Collection entries:
- Opening Delimiter -
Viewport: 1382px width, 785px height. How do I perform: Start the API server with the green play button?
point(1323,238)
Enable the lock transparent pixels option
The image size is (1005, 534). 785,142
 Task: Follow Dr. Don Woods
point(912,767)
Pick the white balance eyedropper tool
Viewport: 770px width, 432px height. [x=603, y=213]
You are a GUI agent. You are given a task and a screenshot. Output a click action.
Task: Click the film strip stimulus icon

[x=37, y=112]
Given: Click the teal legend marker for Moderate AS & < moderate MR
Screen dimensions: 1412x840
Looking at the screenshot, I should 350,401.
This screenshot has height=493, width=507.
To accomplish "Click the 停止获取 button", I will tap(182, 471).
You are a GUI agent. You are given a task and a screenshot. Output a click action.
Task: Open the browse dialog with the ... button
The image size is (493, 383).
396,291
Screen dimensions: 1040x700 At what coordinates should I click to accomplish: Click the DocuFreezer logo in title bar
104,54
- Closing Delimiter -
REQUIREMENT :: The answer is the line containing "The image size is (493, 383)." together with every line after it in the records, repeated exactly and with nothing else.

YOUR RESPONSE ::
The image size is (493, 383).
396,291
Screen dimensions: 1040x700 At what coordinates should I click to accomplish: Click the DocuFreezer logo in title bar
104,54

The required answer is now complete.